> [Texto de origem]
=====

Curiosamente os meus olhos caíram hoje sobre a notícia de um Encontro regional de antigos alunos na chácara de Silvério onde o churrasco tipifica a animação destes eventos e logo me lembrei como seria interessante abordar o tema gastronomia, que também dá vida à vida da “uneser” lusitana.
Fujo assim às temáticas mais correntes e toco nos bons comeres que acompanham as conversas emocionais do nosso grupo, dos bons vinhos que atiçam o bom humor e dos pratos doces que reforçam a ambiência desses Encontros, dando também a saber o que por cá se degusta.
Se olharmos a literatura portuguesa desde o século XIX, apercebemo-nos de curiosos relatos gastronómicos que escritores como Garrett, Camilo, Eça, Fialho de Almeida, Ramalho Ortigão ou Aquilino dispensaram às artes culinárias, o que releva o sabor desse tema.
E não é que fossem mestres do exercício de cozinha, mas são sempre curiosos os descritivos dos magníficos pratos que definem as regiões portuguesas, com boas referências às festas cíclicas.

=====

Entradas de dados guardadas
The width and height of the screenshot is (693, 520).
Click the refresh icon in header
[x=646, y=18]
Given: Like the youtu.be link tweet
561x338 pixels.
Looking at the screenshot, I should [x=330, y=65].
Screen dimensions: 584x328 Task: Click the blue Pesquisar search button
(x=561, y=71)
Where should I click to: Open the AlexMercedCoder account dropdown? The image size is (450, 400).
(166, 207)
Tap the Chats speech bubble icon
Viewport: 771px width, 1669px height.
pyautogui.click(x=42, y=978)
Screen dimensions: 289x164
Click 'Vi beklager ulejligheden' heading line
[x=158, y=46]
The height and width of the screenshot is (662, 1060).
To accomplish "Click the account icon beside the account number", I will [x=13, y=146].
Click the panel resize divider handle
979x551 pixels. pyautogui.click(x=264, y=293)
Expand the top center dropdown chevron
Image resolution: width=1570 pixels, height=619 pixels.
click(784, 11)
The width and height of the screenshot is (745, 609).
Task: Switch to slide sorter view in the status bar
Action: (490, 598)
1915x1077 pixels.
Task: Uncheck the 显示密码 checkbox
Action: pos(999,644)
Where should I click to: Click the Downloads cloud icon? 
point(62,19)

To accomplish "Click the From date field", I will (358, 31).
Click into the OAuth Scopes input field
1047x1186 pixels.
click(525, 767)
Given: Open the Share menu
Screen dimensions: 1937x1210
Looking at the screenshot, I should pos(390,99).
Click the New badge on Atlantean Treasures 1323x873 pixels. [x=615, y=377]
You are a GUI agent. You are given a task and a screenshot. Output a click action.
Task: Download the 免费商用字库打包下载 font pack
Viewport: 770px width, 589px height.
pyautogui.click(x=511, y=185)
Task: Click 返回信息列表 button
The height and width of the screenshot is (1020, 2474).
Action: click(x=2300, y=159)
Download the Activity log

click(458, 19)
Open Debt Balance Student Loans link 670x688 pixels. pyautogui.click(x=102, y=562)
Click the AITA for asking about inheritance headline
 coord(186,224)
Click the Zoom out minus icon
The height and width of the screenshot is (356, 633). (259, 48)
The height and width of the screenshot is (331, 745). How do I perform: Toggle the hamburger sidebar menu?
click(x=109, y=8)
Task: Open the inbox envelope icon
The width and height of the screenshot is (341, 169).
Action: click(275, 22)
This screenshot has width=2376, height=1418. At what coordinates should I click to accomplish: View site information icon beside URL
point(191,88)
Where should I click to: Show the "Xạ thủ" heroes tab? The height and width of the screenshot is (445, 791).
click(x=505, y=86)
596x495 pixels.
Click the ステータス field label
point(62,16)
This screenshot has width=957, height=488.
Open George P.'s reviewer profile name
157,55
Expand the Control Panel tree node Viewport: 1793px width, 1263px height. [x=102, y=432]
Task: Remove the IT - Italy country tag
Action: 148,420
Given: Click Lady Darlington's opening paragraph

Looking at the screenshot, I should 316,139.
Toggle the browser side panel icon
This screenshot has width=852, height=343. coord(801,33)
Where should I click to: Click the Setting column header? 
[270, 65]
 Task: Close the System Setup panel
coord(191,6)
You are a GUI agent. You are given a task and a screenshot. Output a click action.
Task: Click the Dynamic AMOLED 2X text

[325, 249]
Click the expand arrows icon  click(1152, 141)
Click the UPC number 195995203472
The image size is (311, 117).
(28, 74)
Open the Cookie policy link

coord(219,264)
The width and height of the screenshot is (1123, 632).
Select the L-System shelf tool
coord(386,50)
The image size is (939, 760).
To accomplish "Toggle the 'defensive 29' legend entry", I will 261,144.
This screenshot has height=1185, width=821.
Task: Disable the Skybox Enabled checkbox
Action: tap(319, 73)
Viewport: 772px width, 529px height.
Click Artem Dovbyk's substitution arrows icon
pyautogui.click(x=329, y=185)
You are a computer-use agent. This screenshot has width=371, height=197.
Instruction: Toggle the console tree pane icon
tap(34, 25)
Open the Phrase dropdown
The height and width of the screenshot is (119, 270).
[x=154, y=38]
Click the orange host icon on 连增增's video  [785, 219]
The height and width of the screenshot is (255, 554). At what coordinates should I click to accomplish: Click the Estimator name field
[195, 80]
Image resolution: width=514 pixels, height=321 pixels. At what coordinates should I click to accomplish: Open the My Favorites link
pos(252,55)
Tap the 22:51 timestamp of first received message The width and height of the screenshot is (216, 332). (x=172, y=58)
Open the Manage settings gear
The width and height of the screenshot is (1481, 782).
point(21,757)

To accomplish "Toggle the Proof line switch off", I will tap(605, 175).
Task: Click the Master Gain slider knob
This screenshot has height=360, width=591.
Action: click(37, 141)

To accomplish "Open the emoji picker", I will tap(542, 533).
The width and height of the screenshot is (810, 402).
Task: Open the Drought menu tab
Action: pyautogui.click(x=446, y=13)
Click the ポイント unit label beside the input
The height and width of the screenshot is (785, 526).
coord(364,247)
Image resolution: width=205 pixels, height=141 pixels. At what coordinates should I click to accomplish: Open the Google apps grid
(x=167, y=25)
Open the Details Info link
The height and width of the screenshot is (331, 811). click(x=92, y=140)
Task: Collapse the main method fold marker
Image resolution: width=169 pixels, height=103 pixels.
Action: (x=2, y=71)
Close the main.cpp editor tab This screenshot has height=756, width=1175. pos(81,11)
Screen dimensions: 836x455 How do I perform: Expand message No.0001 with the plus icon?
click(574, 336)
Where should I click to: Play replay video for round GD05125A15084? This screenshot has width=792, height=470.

=====

> [Partes do exercício]
[1] Onde decorre o Encontro regional de antigos alunos referido no texto sobre gastronomia?
[2] Resume o texto sobre gastronomia em duas frases.
[3] Retoma o texto sobre gastronomia a partir do ponto em que termina.

> [Respostas do exercício]
[1] Na chácara de Silvério.

[2] A notícia de um Encontro regional de antigos alunos com churrasco na chácara de Silvério leva à escolha da gastronomia como tema, com os comeres, os vinhos e os doces que animam os Encontros da “uneser” lusitana. Desde o século XIX, escritores portugueses como Garrett, Camilo e Eça deixaram curiosos relatos dos pratos que definem as regiões portuguesas e das festas cíclicas.

[3]
Vivo na região do Minho que partilha com outras o Norte de Portugal e vou dar-lhe assim alguma preferência nos pratos.
Aqui, pertinho de onde resido, nasceu e morreu o escritor Manuel da Boaventura que escreveu entre outras obras o “Zé do Telhado no Minho” onde descreve o menu da Estalagem da Barca do Lago, que ainda conheci:
«O moreno arroz de lampreia – do de fugir pr’á cozinha, o capão de recheio, o anho ou trancão de vitela no espeto, o arroz de alguidar, colorido com açafrão e de aroma pascal, faziam o deleite dos glutões ... Tudo era de lamber os dedos».
O Grande Encontro deste ano dos “uneser” portugueses estendeu-se por terras da Beira Interior e deu cartaz principal a um menu aprimorado de comidas gostosas do “Albertino” numa aldeia histórica chamada de Folgosinho, nas fraldas da Serra da Estrela.
Entradas de morcela e queijos artesanais antecederam um arroz de cabidela de coelho, leitão assado no forno, cabrito assado em fornos de lenha, feijoada de javali e vitela na grelha com cogumelos. Um requeijão com doce de abóbora e um leite creme macio complementaram nas sobremesas, tudo bem acompanhado de vinhos maduros tintos de vinhedos locais.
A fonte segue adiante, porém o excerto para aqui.